To control the frequency you can just add an early return inside the OnUpdate or create your own ComponentSystemGroup, disable it and control the update by yourself.
What do you mean by “the number of instances”? How many entities where captured in the query? If this is the case:
Structural change is anything that will cause a Entity to be created, deleted or moved. Adding any component (tag or not) or setting a ISharedComponentData will cause the entity to move.
Even batch operation than can “move” the chunk will cause a structural change.
CommandBuffers aren’t exclude for that. To apply the commands stored in a CommandBuffer you will need to call Playback using an EntityManager in the main thread.
So all structural changes (outside of ExclusiveEntityTransaction) must be applied on the main thread.
Adding/removing any component can be costly (compared with other things in ECS). Each time you add/remove a component the entity will be moved to another chunk. The larger the Entity the worse will performer.
But you have some tools to help with this.
There are methods to add multiples components at the same time, skipping moves between each add. Also adding tags using an EntityQuery is cheap, no Entity will be moved and only the chunk will change the archetype.

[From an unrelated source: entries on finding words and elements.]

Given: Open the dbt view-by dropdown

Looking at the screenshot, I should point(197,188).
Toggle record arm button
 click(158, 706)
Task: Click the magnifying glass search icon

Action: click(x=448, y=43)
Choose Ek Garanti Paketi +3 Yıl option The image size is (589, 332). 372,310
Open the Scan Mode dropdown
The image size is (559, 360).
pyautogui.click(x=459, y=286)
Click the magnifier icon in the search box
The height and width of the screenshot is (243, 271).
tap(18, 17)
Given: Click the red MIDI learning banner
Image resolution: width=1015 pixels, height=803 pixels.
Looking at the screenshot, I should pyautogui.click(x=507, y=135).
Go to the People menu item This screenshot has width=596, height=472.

The archetype is the reason why queries are fast so some of the cost can be mitigate if the component will be highly queried.

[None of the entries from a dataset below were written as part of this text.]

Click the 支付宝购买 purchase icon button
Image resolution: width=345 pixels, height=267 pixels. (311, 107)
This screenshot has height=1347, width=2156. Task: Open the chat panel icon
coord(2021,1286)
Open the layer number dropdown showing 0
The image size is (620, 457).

But we are talking about hundreds/thousands (mobile or desktop) of entities being moved every frame. For a few things you shouldn’t care.
We also have batch operations to create and destroy multiple entities or chunks.
Just keep in mind the ChangeFilter works only by chunk and not single Entities. Any entity changed will cause the entire chunk to be processed again. Tracking changes per entity can be really costly.
Yes it’s static size, 64k (hardcoded) to be more precised (to fit in the cache). Currently the 64k is used to store entities and the header of the chunk. This also means that a single entity can’t extrapolate that size (currently it’s hard coded).
The bigger the archetype, less entities you can have in the chunk. To correlate to this, Entities.ForEach, IJobForEach, etc all uses IJobChunk or the same logic underline and they work with a chunk per thread. So if you little small entities that only fill one chunk the data will not be processed in parallel in the same job. Others jobs will run in parallel just fine (including with the same chunk if they all are just reading the values or not conflicting with the writers). IMHO you shouldn’t care about this at all. Mostly of the time this look as a problem means you don’t have enough data to be a problem or you can rearrange the system order/remove sync points to better parallelization between jobs.